• Assigned task
Would you retype, word for word, the line with "Instruction: Expand the Beds filter dropdown" and each line after it to the end of the entries below, leaving the pictures out?

• Supplied data
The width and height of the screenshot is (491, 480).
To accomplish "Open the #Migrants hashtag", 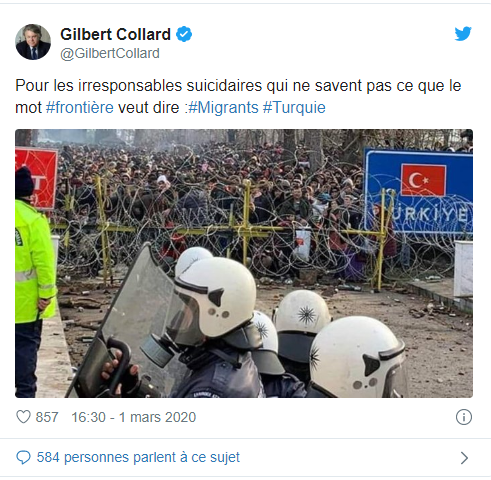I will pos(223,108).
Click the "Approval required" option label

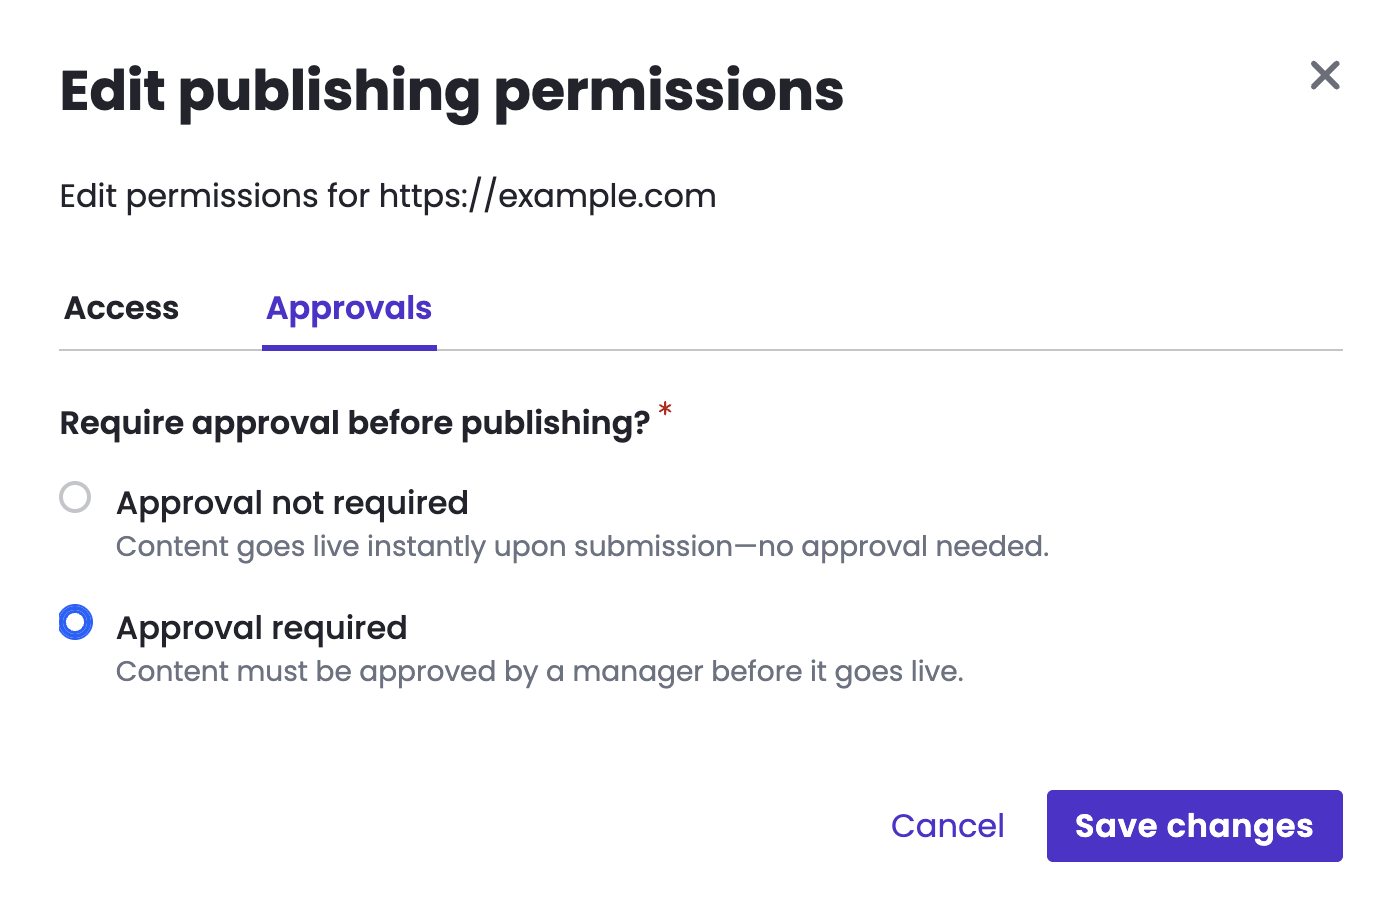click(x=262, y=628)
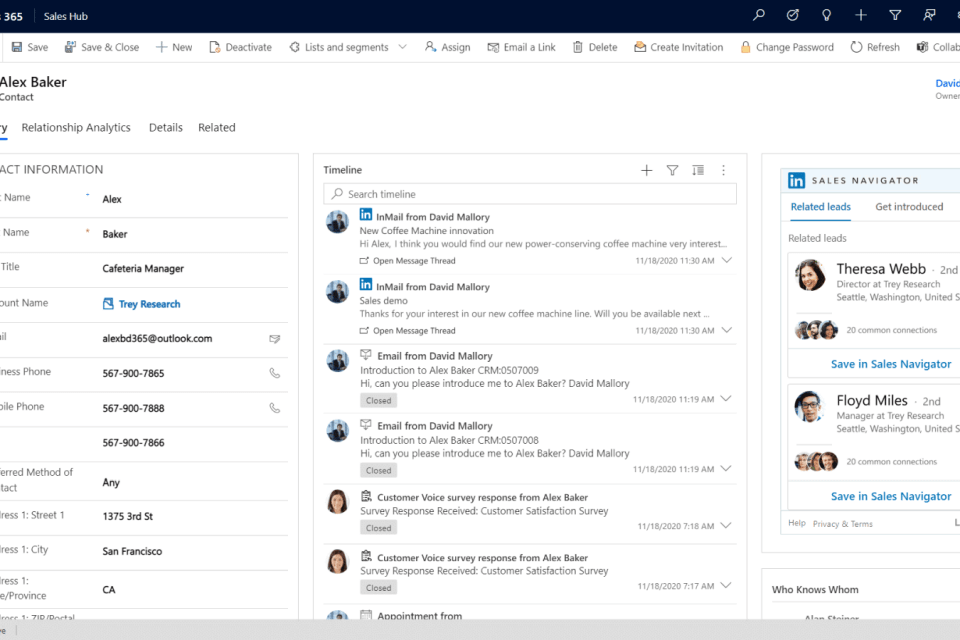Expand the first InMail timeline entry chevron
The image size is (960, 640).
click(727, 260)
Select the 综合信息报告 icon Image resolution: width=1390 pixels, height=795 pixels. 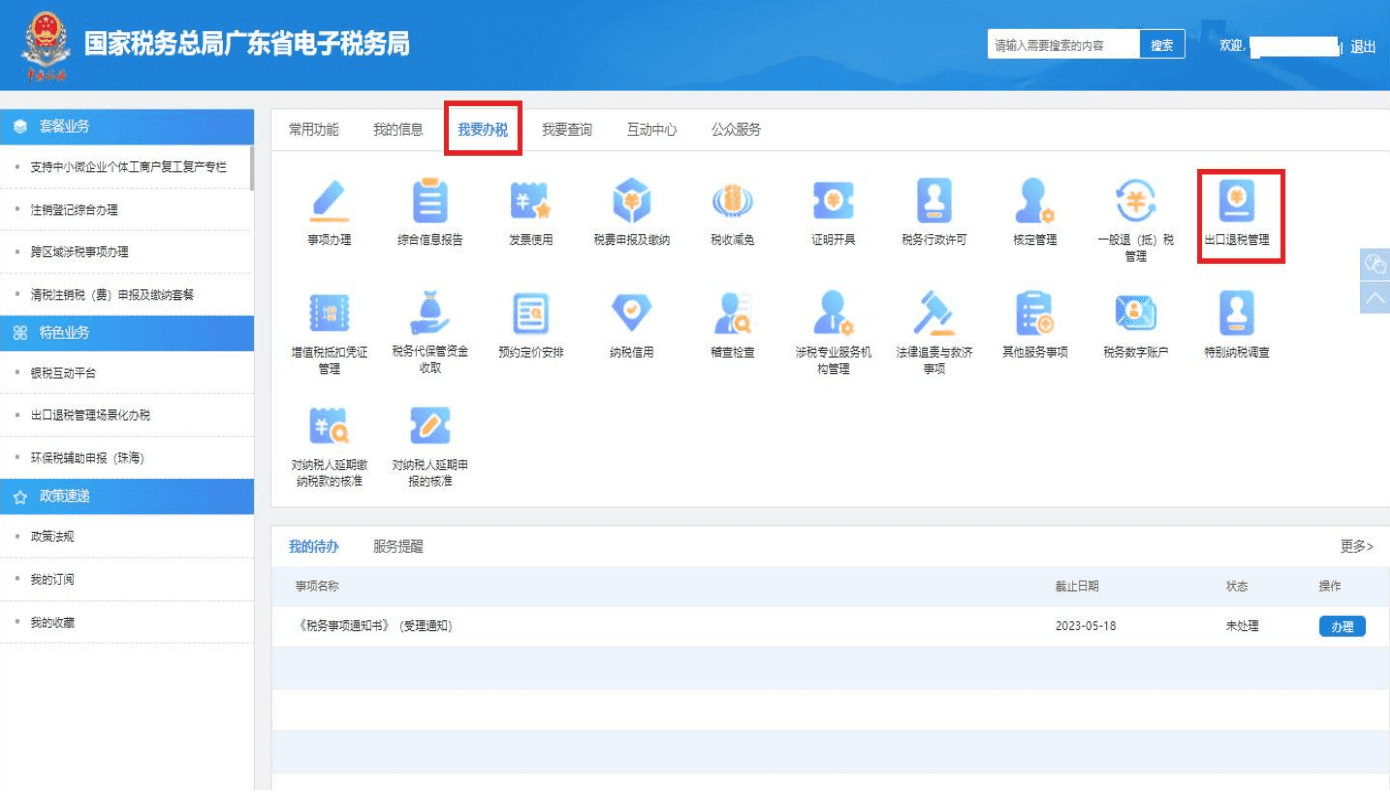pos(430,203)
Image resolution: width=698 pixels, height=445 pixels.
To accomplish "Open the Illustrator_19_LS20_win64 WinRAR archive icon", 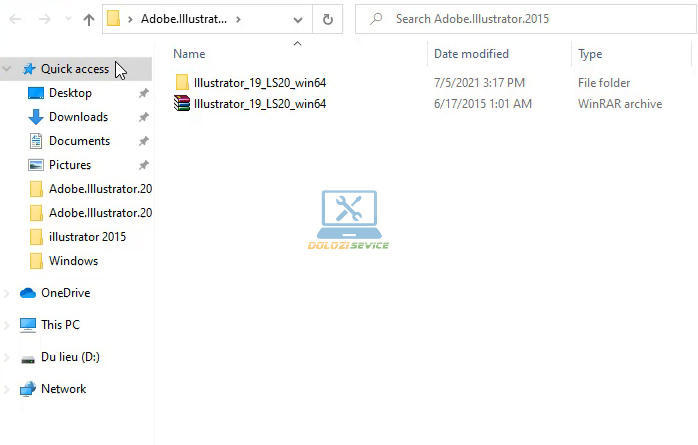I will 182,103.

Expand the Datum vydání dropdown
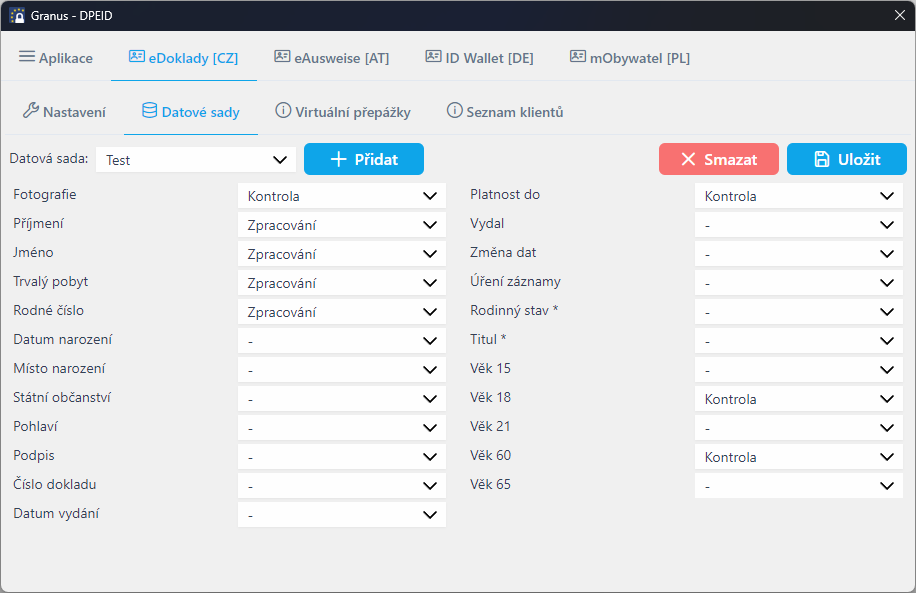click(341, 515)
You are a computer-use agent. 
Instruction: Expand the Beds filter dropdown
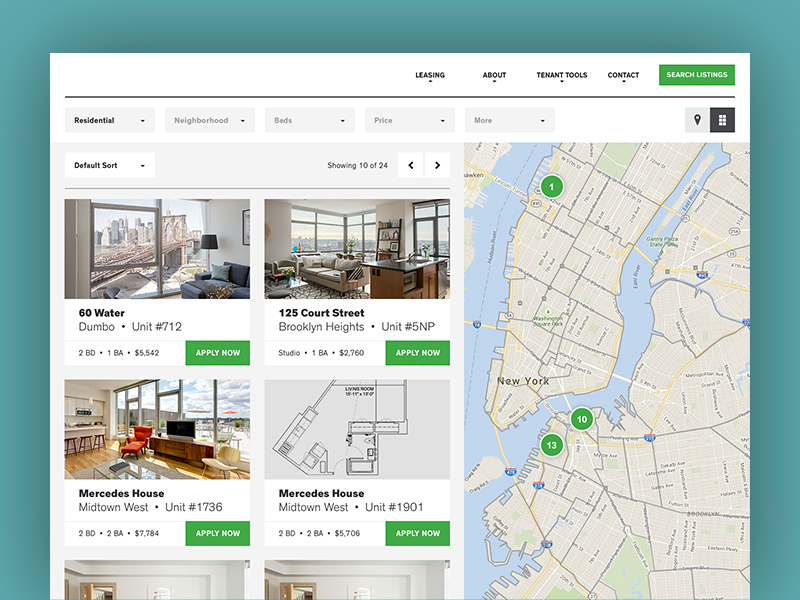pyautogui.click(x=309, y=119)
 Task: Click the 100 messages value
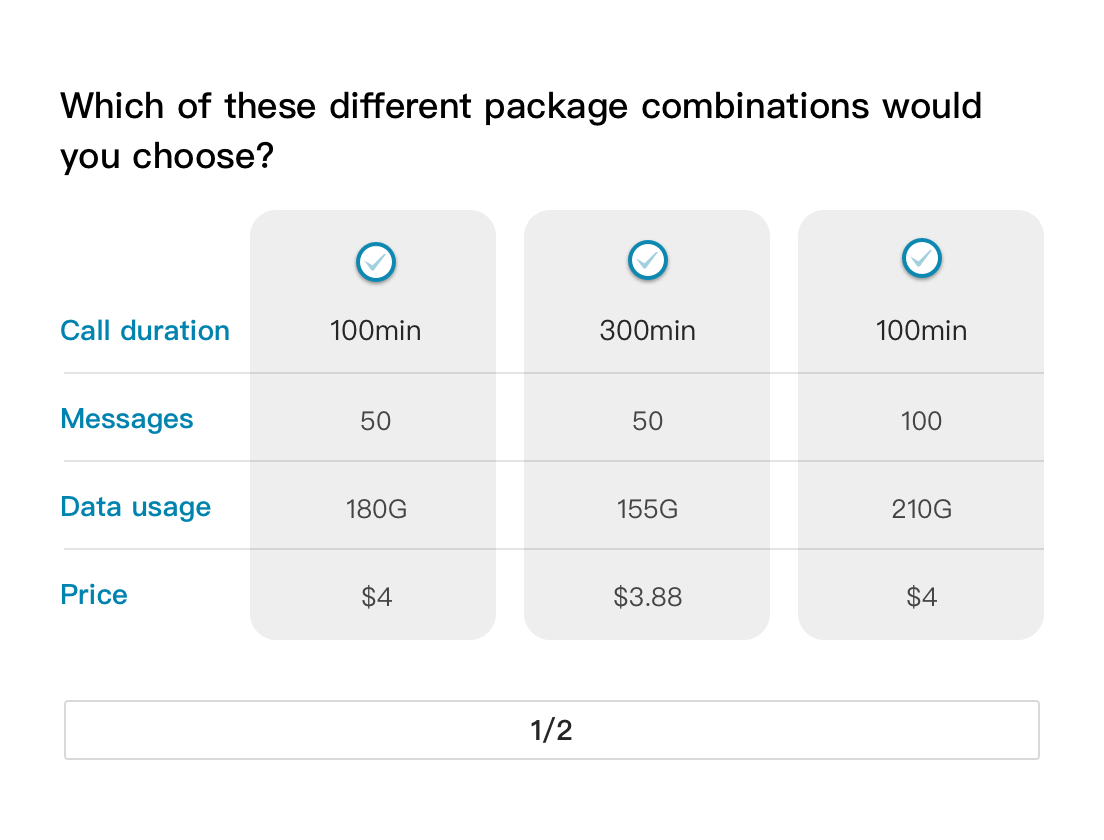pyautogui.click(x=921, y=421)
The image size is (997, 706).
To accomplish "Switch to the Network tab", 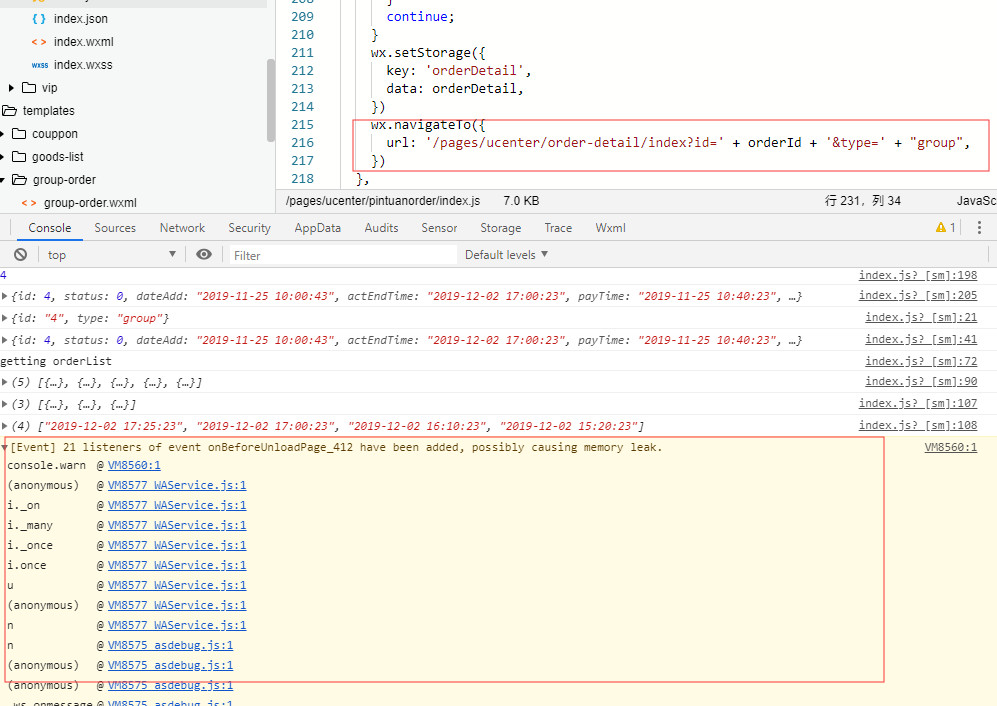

• Exercise solution
Instruction: Expand the Beds filter dropdown
pyautogui.click(x=309, y=119)
 Task: Click the 100 messages value
pyautogui.click(x=921, y=421)
The image size is (997, 706).
To accomplish "Switch to the Network tab", 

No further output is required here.